Details of the final step—conversion of the magnetic energy into the energy of cosmic-ray particles—are not yet understood even well enough to warrant an illustrative cartoon. The process, which probably involves a combination of magnetic reconnection and shock acceleration, occurs much farther out on the jet axis, beyond the scale of the figure. Magnetic reconnection (which also operates at the base of the helix in the figure) is an active area of research in plasma physics, relevant also for problems in very different fields of physics and engineering.

Captured energy and cosmic history

The lesson of the giant radio sources—gravitational energy converted with high efficiency into ejected magnetic fields and energetic particles—leads us to imagine some further consequences at even larger scales. The ejected energy in fields and cosmic rays is comparable to the total energy that a quasar releases as electromagnetic radiation energy in all wavebands from radio to gammas. The radiation escapes at the velocity of light, once the absorption around the quasar becomes small. But the magnetostatic and cosmic-ray energy is captured and deposited on scales of order a few million light-years, for at least 100 million years, the visible lifetime of radio sources like the one shown in figure 1.

All this implies that, if the first galactic black holes formed early in cosmic history, their aggregate energizing of the intergalactic medium happened before many subsequent generations of galaxies and stars were formed. Therefore, those fields will subsequently collapse out of the intergalactic medium, which had been pre-permeated by magnetic fields. Those early fields may have been strong enough to influence the subsequent evolution of individual galaxies or structures on even larger scales. The challenge is to incorporate these effects into cosmological theory.

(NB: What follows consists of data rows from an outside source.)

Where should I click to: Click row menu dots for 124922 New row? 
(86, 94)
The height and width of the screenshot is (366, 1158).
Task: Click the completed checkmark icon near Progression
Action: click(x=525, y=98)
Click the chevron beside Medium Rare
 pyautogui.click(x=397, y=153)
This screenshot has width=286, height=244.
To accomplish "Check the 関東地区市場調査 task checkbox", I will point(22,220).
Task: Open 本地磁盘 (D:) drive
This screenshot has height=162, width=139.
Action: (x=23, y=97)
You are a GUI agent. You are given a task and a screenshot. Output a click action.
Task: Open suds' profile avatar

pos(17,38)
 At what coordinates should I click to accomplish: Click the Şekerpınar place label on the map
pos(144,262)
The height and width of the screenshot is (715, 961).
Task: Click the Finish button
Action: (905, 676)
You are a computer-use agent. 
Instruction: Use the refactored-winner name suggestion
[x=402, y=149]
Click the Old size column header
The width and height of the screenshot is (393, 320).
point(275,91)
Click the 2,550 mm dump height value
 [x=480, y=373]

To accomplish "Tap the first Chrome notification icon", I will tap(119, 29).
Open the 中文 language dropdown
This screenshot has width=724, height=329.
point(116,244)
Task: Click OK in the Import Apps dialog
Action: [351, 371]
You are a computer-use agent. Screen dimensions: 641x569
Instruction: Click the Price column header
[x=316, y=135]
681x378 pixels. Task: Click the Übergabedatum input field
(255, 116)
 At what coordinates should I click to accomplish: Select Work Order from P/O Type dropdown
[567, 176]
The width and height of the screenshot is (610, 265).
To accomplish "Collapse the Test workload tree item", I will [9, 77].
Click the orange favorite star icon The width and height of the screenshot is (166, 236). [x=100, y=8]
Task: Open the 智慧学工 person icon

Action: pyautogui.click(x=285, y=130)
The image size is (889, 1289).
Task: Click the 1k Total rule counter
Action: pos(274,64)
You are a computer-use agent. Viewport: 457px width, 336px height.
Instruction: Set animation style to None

Colgate’s bee-swarm-helix model ¹⁶ was partly inspired by a major difficulty that occurs in the confinement of fusion plasmas in the laboratory. Energy escape by magnetic instabilities is a very serious problem that would destroy plasma confinement in a fusion reactor. But in galactic radio jets, instabilities perhaps involving a similar magnetic field configuration may provide precisely the explanation of how the black-hole energy escapes in such a highly collimated fashion. So the two phenomena, on vastly different scales, may in fact be more closely related than we had imagined. The scalability of some plasma physics processes over 20 orders of magnitude lets us hope that solving astrophysical puzzles might yield important breakthroughs in fusion technology and solar-system physics. Such communality of scalable problems is a good illustration of the intertwining of scientific missions between laboratory physics and the latest astrophysical detectors of radio emission, γ bursts, ultrahigh-energy protons, and even neutrinos from distant realms.